(Stored data)
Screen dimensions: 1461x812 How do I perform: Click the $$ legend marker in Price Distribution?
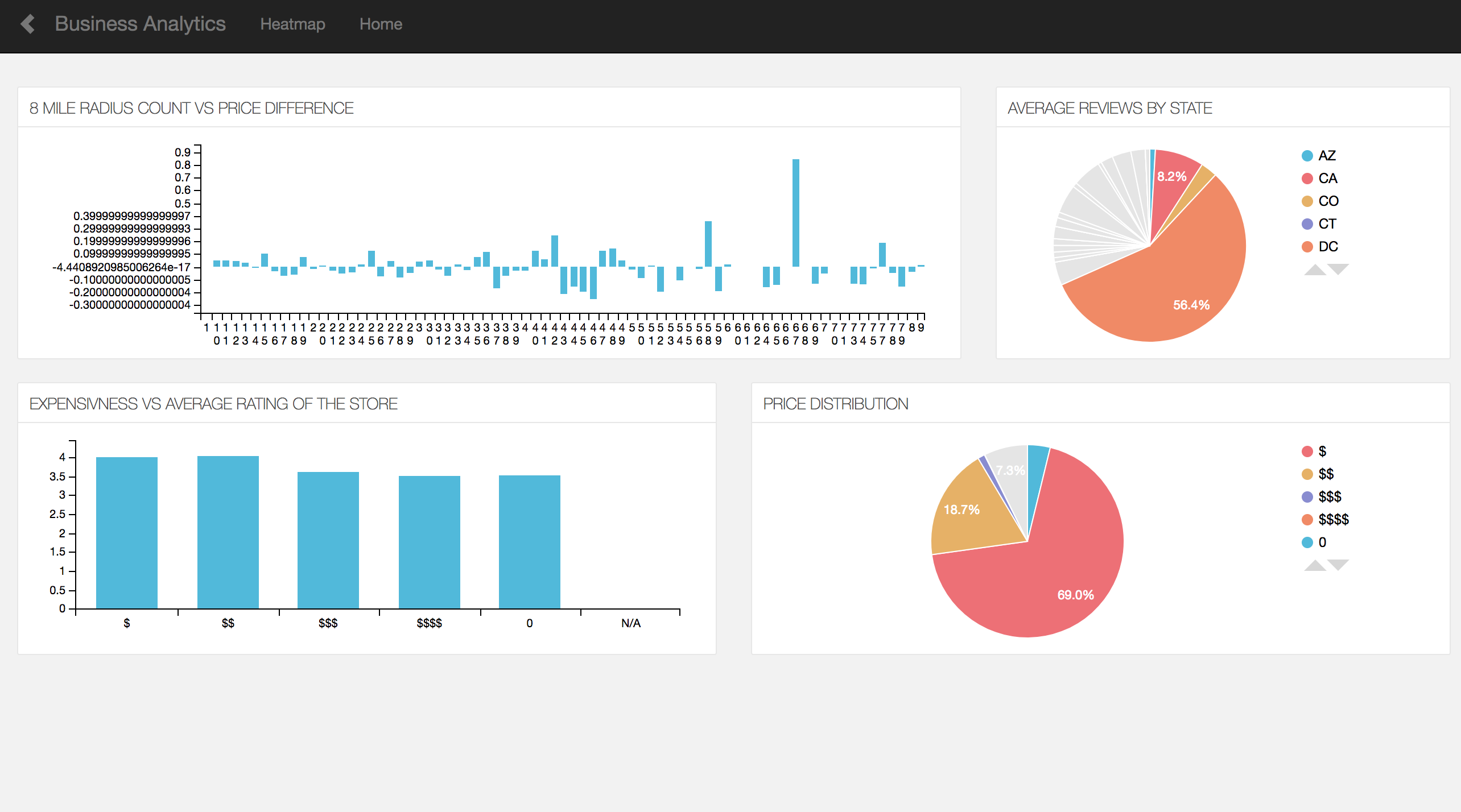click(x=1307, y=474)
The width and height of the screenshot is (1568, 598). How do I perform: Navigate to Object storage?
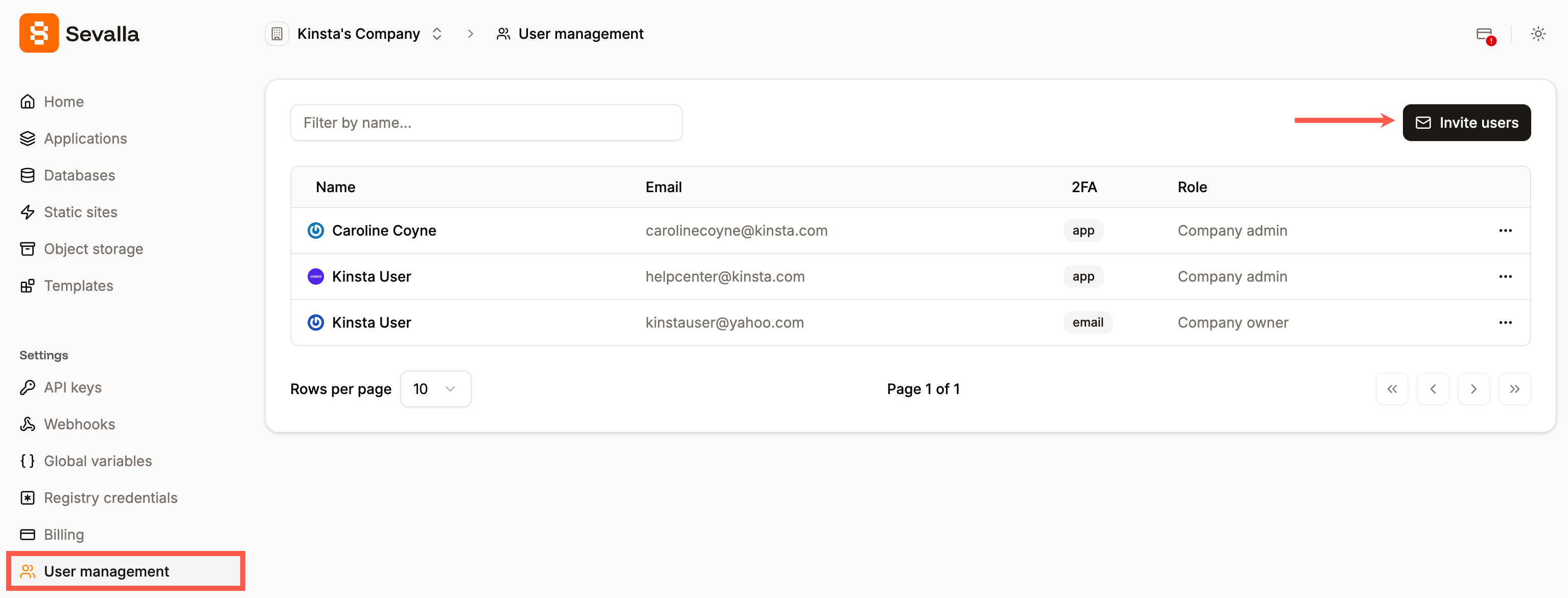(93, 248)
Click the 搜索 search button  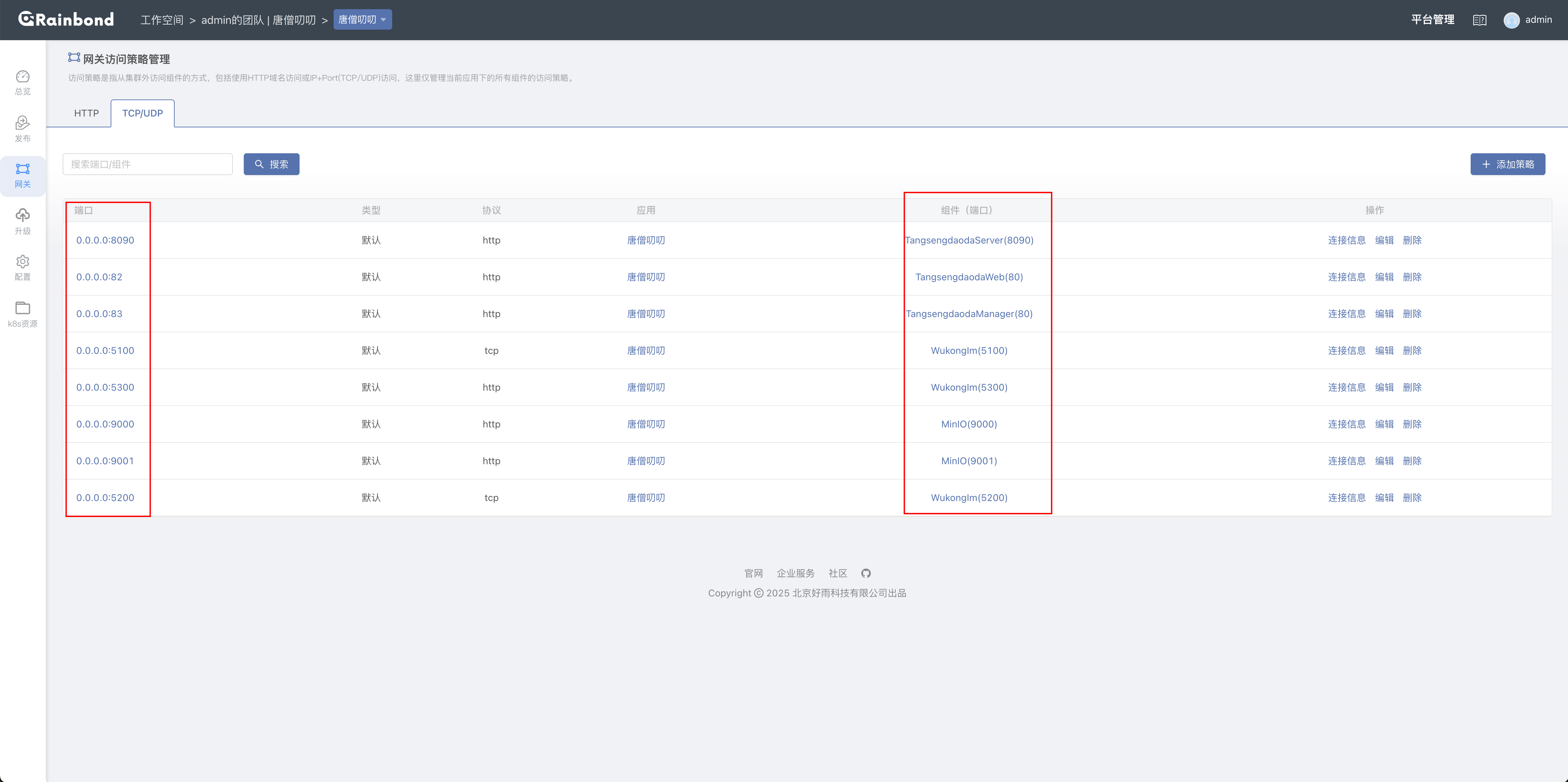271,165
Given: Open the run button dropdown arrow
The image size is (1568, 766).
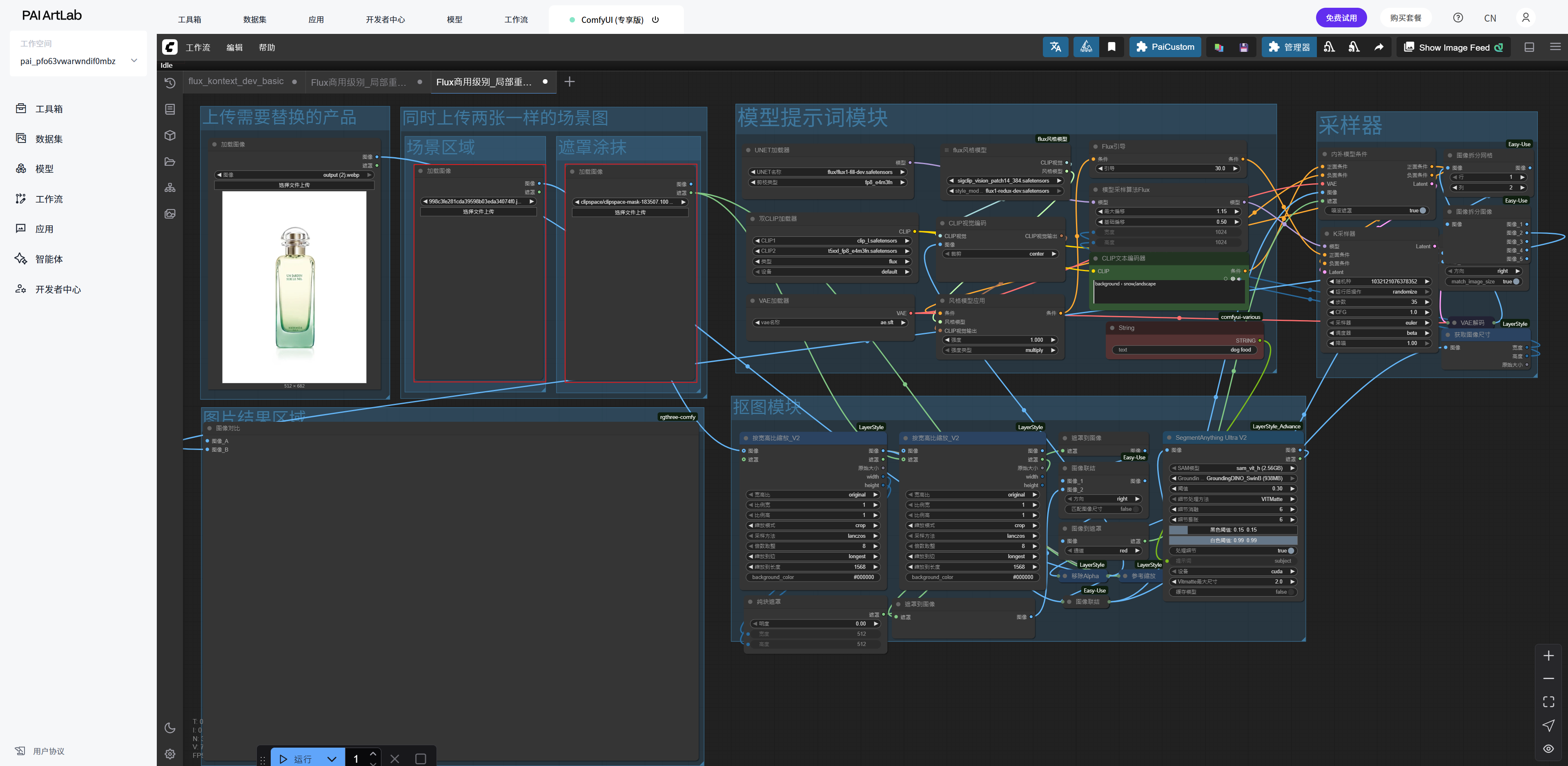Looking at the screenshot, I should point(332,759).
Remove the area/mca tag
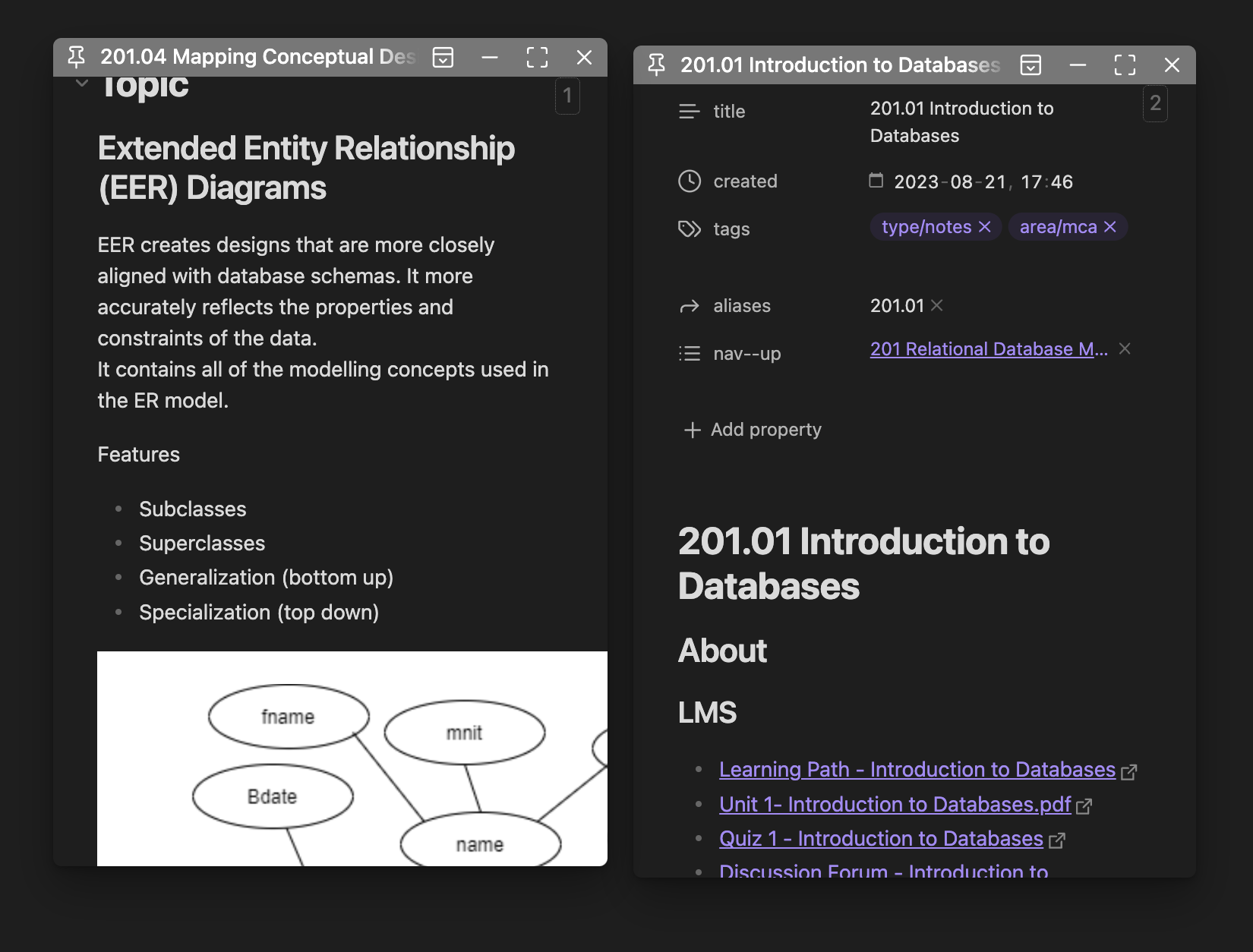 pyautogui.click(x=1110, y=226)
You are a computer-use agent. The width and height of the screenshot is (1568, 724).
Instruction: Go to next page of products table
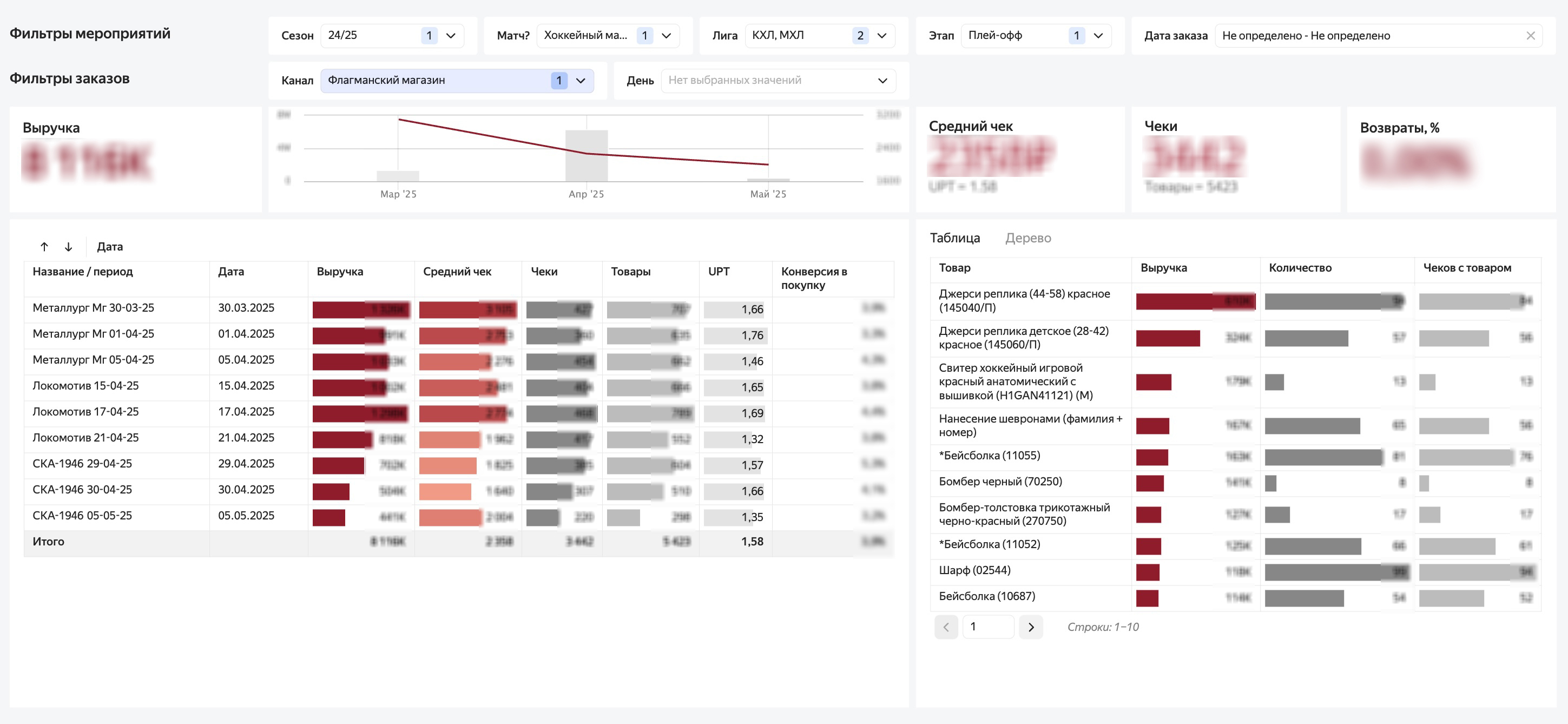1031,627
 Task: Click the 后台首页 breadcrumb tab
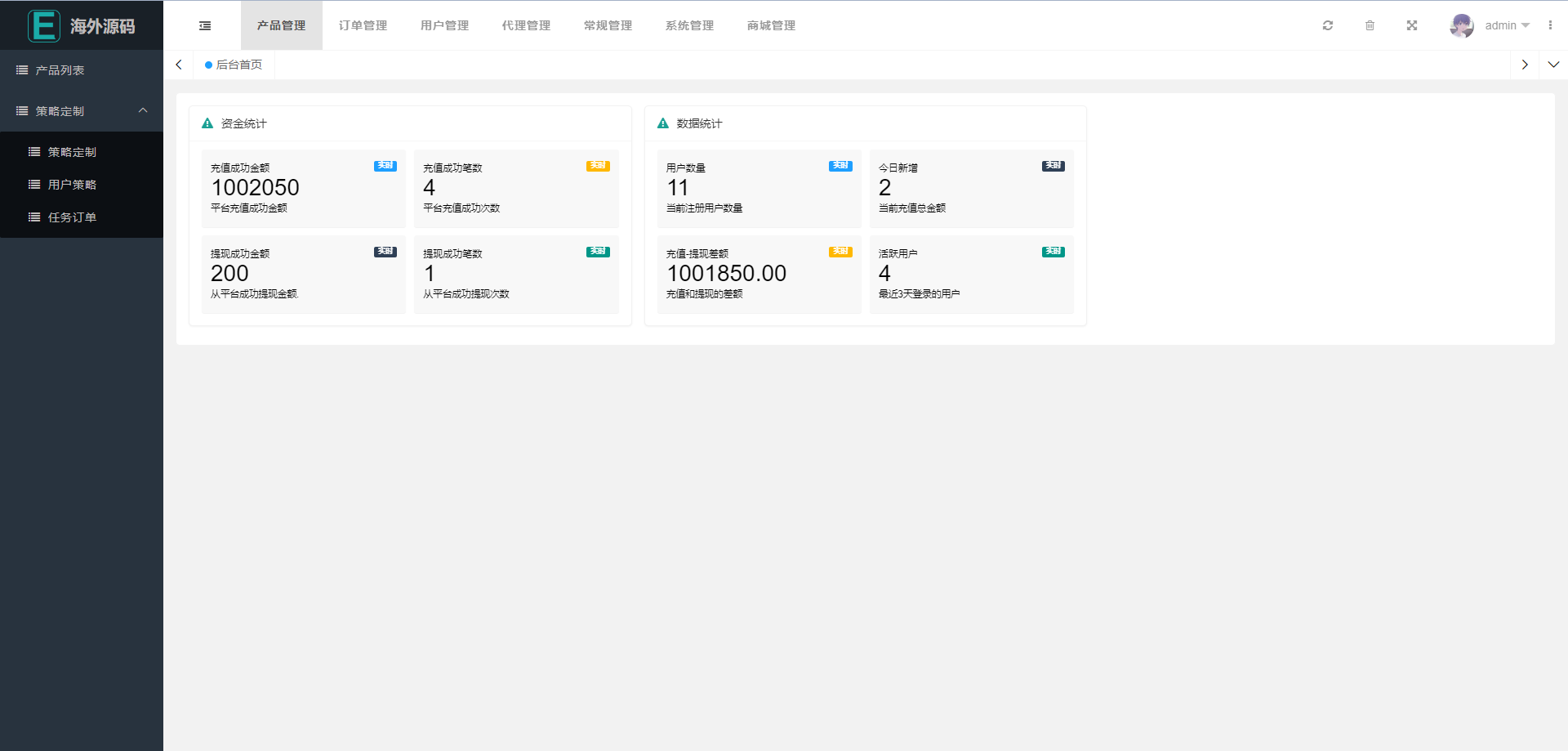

EXERCISE ▸ Would you give again, exactly as written, the lines from the one containing "You are a computer-use" through the end of the records, with no pictures and no other lines?

TASK RESPONSE ▸
You are a computer-use agent. The width and height of the screenshot is (1568, 724).
Instruction: Go to next page of products table
1031,627
 Task: Click the 后台首页 breadcrumb tab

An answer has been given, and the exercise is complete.